Le lendemain, les réservoirs sont presque à sec, il faut rouler tout doucement pour rejoindre Kamanjab, cette satanée piste ayant consommé tout le carburant.

COTOYER LE NAMIB
Il reste encore quelques belles journées avant le retour, et j’ai de plus en plus envie d’aller voir le Namib, ce fameux désert et ses dunes de 300 m de haut. Le problème, c’est qu’il est totalement fermé aux individuels. Seules les agences autorisées permettent de le traverser, soit en convoi, soit en s’entassant dans les 4×4 des agences, pour un prix exorbitant.
Cependant quelques blogs expliquent qu’il est possible d’obtenir un permis au ministère de l’environnement, à Swakopmund. Je m’y rends donc, un peu fébrile. Et c’est au premier étage, au bureau des permis, qu’une charmante dame m’informe que je peux recevoir ce permis pour deux jours, avec autorisation de bivouaquer dans un des Campsites, mais que c’est payant. Vu les prix des agences, je m’attends à un chiffre astronomique, et tombe de ma chaise quand la fonctionnaire me demande 16 euros !

Armé de mon précieux permis, je fonce vers le Namib et attaque cette superbe piste, coincée entre l’océan et les dunes. Le sable est bien profond, il faut sérieusement dégonfler les pneus. L’antique moteur du 79 n’est pas très à l’aise dans cet environnement.
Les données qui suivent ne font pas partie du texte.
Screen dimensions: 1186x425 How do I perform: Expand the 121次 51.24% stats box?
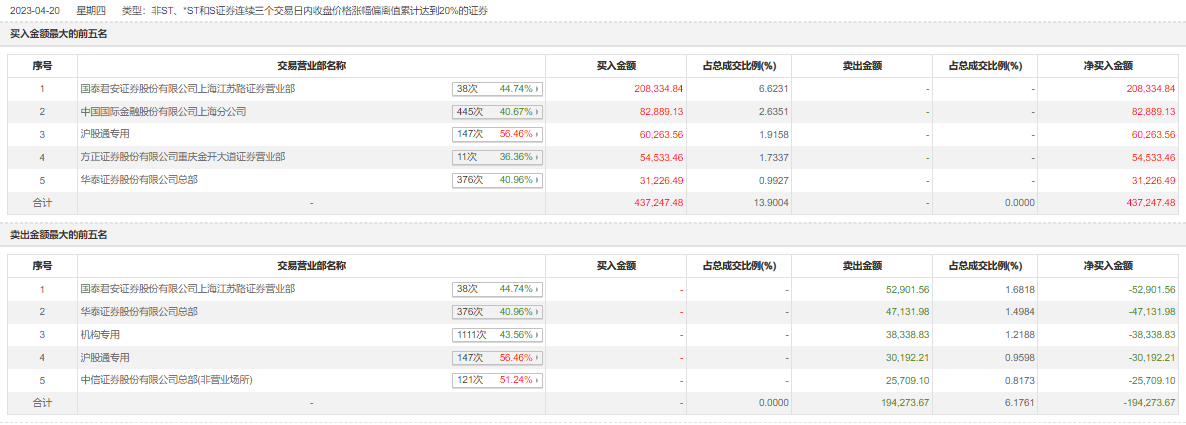(x=497, y=381)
Rouler coincé entre une dune de 300 m et un océan pas vraiment calme, c’est assez impressionnant, on a le sentiment que le Namib pousse ses dunes vers l’océan et qu’on va finir englouti. Après une heure, c’est l’arrivée enfin à Sandwich Harbour. Je grimpe sur les dunes, en profite pour faire de superbes photos, à contempler cette chaine infinie de dunes, d’un jaune parfait, tranchant avec le bleu profond et froid de l’océan.

CONTRE VENTS ET MARÉE
J’attends une bonne heure avant de repartir en sens inverse, et j’oublie un détail : la marée ! Et elle monte, dangereusement. Je ne peux pas rouler à plus de 40 km/h, j’ai donc 30 minutes de piste bien stressantes, à voir les vagues lécher les roues du 4×4. Je sais, ce n’est pas bien malin, surtout que je connaissais bien le risque pour l’avoir lu à l’entrée de la zone.
Je sors de l’étroit couloir avec soulagement et trouve un super campsite dans un oasis planté au pied des dunes.
Il est temps de rentrer en Europe et de retrouver ma famille. Je quitte avec beaucoup de regrets ce pays magnifique, ces paysages majestueux, ces bivouacs magiques, cette faune extraordinaire, cette population très accueillante et ce fantastique Toyota !

—————————————————-

Le véhicule
Le Toyota LandCruiser 79 avec cellule AluCab loué chez Bushlore est totalement équipé et permets de vivre en totale autonomie pendant une semaine : 180 L de gazoil, 140 L d’eau, 3 batteries, 2 frigos, un panneau solaire, tout le matériel pour réparer, un compresseur, etc.. Difficile de faire mieux.
La cellule AluCab est totalement équipée, y compris l’auvent 270°. Elle offre un tout petit espace à l’intérieur, avec deux assises rudimentaires et très nombreux rangements.
Le LandCruiser 79 est un 4×4 extraordinaire, d’une efficacité redoutable, et surtout sans électronique.

Le matériel à apporter
– Absolument indispensables : un vrai GPS, un téléphone satellite, un bon couteau et une trousse de médicaments. Partir en solo dans ces déserts sans ces équipements relève du suicide.
– Au niveau photo, il faut prévoir un très bon objectif et installer un filtre UV sur l’objectif car le soleil est très fort de 10h à 16h.
– Les vaccins sont conseillés, surtout en prévoyant de passer la Vet Fence.

Le drone
J’utilise le dernier Parrot, le modèle ANAFI. Attention ! L’utilisation d’un drone en Namibie requiert un permis dispensé par l’Aviation Civile.

Le budget
Le billet A/R Europe-Namibie commence à 900 € en éco. La location du 4×4 coûte 140 euros par jour.
Pour le reste : rien. Les bivouacs sont évidemment gratuits, et les Campsites basiques coûtent 5 euros par nuit. Le diesel est à 0,70 euro le litre, sauf dans les déserts où parfois le prix double.